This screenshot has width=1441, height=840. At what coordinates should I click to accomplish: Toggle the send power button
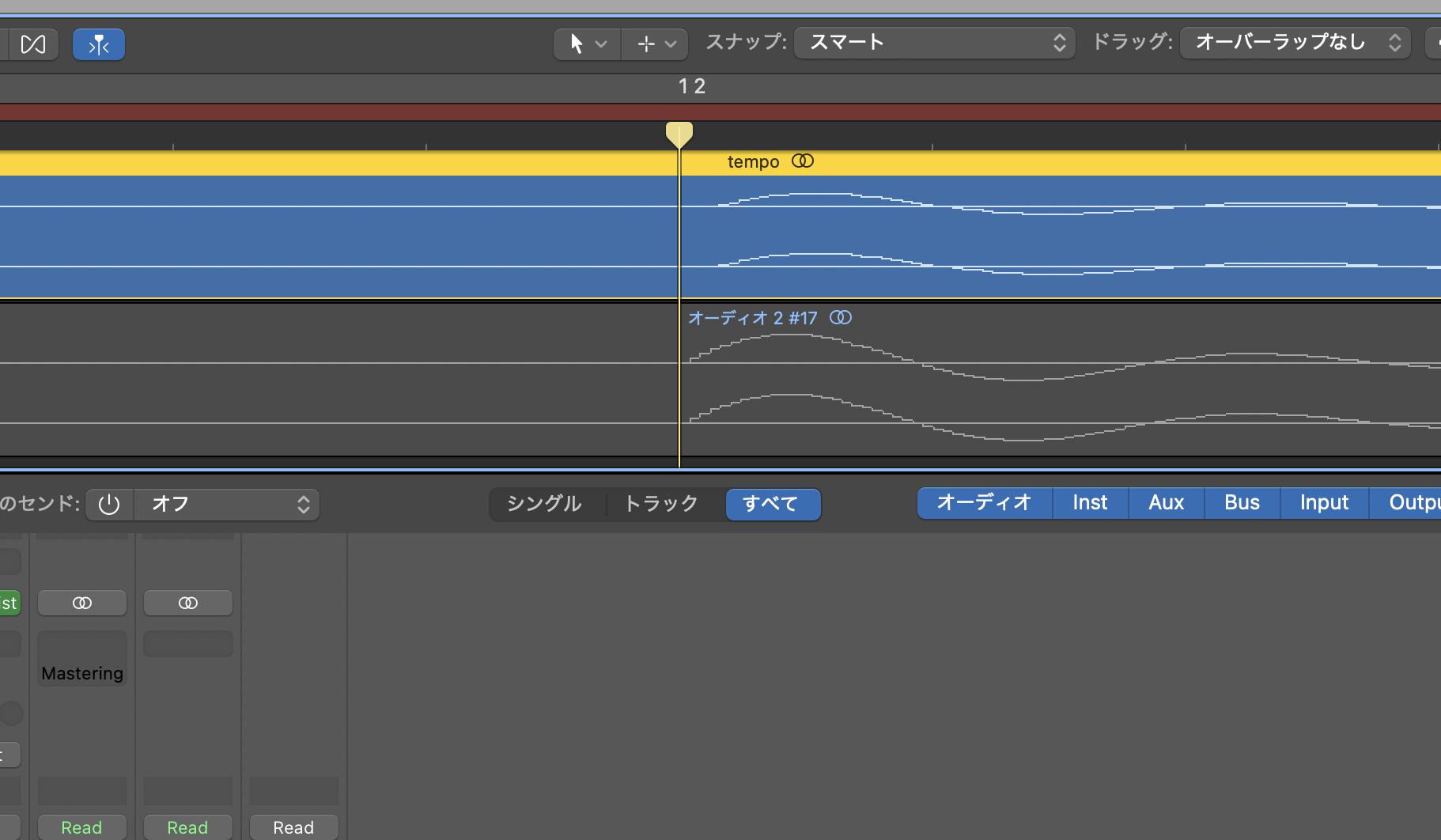109,505
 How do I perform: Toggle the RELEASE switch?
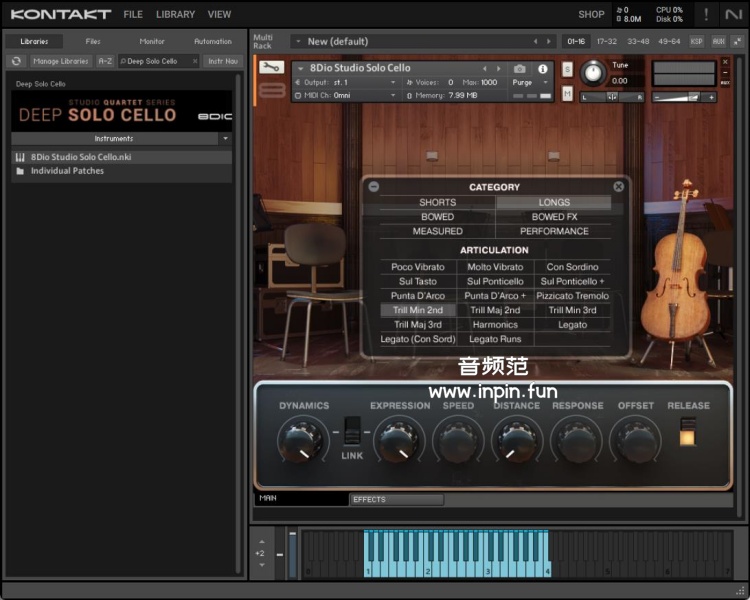pos(687,431)
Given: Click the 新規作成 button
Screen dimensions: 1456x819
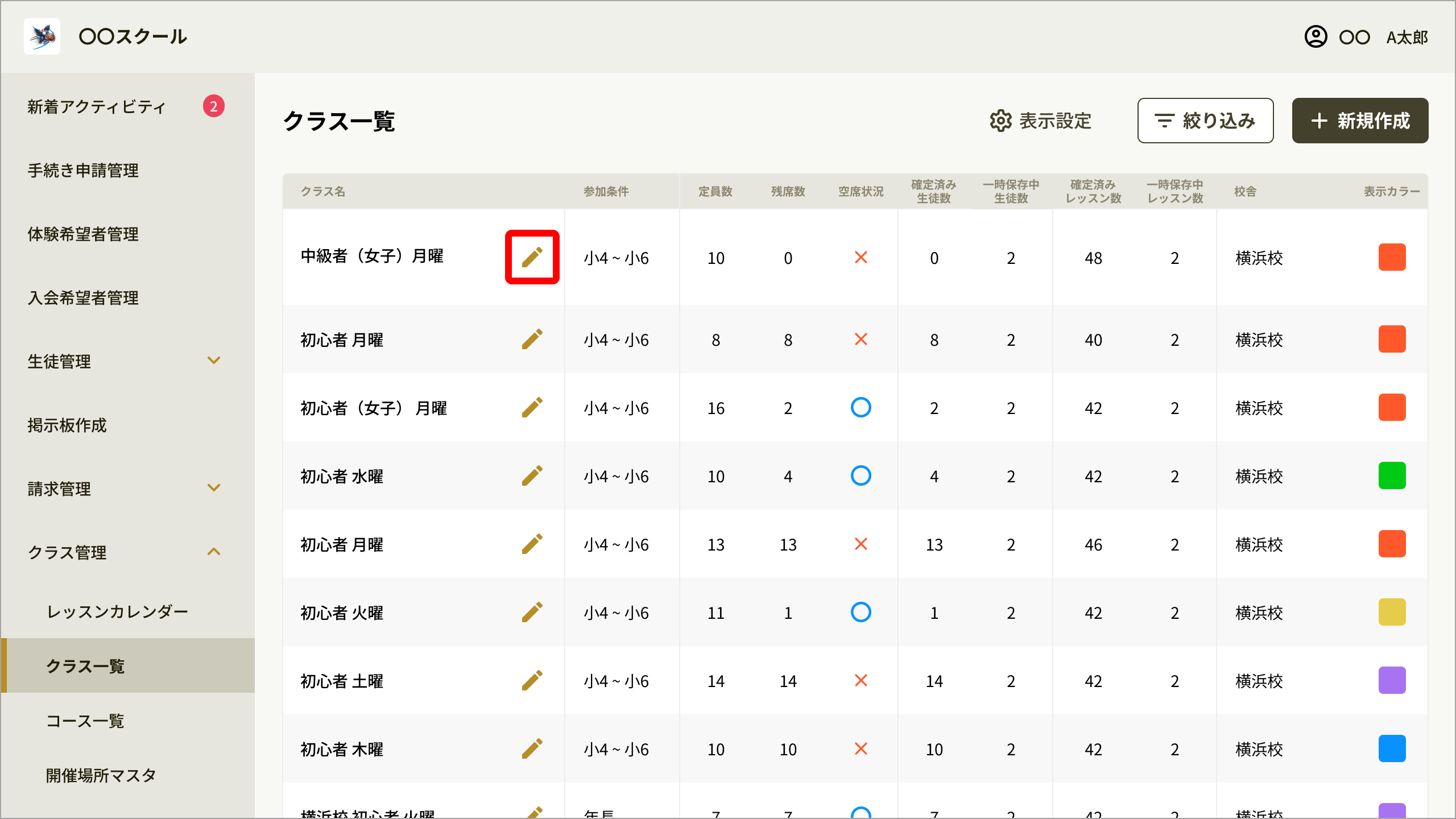Looking at the screenshot, I should 1360,121.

# How to complete this task
The expected output is the lines from the line that contains "Given: Click the 新規作成 button" through the last line of the material, reproduced exactly, with both ends present and pictures absent.

# Answer area
Given: Click the 新規作成 button
Screen dimensions: 1456x819
Looking at the screenshot, I should 1360,121.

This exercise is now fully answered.